In my Italian heritage, many people honored the god Janus on the New Year. He is often seen as the baby of the new year and the old man of the old year.
A lot of art is dedicated to the double head of Janus who sees both our past & future events & is keeper of the gate. Again, its about seeing, looking, observing, watching.
This sort of image was cast on coins during the Roman era, used a lot on reliefs, crockery, and in paintings. One can assume that folks of that time had an understanding about this particular energy.
As I look at what I have quilted this last year, several things are apparent to me. One is to pay better attention to the minor details, such as securing all four corners on both sides, ensuring back-stitching holds the seams, and keeping track of the patterns if I leave a project for another time; making notes of what was done on it, & what was planned when I do return to it.
Janus has a sister Jana, who was also honored at this time of year. She was honored as the keeper of doorways, and is often portrayed holding a key.
Again, that reminds me to look at quilting patterns & create something I love that will be cherished by someone who receives it. Sources for these Ancient Roman siblings give them responsibility for beginnings & endings.
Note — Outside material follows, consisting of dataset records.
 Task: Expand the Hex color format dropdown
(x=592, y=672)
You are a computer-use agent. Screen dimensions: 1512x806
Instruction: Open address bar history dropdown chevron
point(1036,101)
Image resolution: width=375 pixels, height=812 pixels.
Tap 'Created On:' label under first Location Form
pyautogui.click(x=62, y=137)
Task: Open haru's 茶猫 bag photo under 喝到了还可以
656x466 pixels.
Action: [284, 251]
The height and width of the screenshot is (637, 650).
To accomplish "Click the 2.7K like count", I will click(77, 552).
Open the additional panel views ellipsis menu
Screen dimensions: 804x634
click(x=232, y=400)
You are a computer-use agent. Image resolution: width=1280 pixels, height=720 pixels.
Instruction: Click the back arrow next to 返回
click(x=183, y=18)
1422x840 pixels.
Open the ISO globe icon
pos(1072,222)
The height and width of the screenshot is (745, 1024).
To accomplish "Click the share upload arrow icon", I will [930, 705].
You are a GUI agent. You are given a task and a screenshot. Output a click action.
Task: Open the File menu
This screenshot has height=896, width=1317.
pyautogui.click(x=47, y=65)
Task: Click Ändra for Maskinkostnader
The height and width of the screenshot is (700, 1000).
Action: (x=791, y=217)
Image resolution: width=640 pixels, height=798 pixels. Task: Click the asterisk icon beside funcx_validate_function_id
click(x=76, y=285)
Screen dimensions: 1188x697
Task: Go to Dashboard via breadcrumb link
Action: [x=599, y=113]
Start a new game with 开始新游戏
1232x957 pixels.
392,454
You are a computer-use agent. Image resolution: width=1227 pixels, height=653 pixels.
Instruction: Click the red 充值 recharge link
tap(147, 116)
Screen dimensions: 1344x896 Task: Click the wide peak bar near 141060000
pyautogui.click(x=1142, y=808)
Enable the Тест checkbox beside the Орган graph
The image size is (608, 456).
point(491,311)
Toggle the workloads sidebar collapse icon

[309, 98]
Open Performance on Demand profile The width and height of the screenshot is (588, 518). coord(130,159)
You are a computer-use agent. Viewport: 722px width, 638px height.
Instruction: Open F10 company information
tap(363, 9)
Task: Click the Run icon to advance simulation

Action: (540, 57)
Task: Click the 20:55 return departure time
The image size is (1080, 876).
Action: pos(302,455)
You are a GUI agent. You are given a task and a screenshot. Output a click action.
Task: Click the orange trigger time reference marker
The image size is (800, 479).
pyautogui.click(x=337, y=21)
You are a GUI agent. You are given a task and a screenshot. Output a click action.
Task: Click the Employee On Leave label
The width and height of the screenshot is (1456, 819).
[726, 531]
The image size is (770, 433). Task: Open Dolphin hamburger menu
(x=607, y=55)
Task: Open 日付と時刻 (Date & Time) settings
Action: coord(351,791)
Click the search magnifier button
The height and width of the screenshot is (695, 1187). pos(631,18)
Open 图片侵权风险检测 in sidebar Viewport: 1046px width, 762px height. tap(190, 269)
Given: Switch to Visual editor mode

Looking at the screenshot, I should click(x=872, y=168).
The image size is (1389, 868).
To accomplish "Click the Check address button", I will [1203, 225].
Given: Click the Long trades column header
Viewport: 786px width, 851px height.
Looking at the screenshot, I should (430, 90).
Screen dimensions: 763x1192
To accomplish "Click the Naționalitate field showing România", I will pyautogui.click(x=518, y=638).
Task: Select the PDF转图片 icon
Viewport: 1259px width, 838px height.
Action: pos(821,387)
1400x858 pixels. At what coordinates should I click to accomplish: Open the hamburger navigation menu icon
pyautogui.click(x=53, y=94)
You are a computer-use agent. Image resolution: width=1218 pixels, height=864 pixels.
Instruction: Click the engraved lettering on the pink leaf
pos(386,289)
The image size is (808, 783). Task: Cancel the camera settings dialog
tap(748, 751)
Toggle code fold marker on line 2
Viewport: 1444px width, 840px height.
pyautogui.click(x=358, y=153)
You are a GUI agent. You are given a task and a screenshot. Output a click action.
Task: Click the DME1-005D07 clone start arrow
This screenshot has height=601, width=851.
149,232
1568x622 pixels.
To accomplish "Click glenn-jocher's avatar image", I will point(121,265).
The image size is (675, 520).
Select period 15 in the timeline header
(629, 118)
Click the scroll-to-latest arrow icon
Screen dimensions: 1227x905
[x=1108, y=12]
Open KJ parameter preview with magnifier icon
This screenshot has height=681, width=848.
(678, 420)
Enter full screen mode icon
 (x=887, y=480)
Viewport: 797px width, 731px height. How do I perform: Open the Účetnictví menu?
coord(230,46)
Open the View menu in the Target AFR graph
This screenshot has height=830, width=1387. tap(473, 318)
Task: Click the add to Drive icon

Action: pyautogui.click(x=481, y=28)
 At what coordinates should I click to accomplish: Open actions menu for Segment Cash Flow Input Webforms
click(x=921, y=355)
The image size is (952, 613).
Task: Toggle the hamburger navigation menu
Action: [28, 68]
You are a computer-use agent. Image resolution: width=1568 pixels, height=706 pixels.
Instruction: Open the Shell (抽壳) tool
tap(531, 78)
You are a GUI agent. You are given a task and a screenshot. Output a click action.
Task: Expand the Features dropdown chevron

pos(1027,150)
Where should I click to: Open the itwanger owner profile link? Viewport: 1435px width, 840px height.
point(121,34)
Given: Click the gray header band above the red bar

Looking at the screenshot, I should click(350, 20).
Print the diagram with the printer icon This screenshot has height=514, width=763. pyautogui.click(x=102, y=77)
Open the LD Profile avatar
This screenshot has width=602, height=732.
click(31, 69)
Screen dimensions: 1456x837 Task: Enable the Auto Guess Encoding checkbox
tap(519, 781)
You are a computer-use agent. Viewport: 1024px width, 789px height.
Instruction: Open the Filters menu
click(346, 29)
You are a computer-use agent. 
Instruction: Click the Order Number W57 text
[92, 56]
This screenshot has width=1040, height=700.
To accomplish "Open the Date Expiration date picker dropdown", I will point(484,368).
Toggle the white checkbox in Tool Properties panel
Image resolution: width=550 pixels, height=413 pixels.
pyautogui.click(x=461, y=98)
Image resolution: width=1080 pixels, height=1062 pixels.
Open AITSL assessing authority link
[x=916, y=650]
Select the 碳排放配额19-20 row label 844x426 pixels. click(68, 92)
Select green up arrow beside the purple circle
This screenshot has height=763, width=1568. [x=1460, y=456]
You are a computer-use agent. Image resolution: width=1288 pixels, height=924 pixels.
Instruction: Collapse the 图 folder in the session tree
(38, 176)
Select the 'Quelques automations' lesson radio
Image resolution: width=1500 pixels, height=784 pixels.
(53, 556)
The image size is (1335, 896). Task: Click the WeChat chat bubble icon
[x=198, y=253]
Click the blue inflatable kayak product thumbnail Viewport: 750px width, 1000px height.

If anything, it sparked the idea that I need to make a new list for quilts I want to finish in 2014. I created a list for my sidebar for "Making Christmas/Solstice" that worked really well, and now there is one for the quilts until I do a reveal when the recipient has them in hand. Some have quilt names, others just working titles.
My younger Son sent me 20 rotary blades and five packages of queen-size batting for the holidays, both gifts will take me through the year. (I want to send him the traditional coin for the blade so they don't cut our ties....so that must mean 20 coins.)
Here's to those Ancient Roman siblings...looking back and looking forward!
Be safe on the roads if you travel tonight.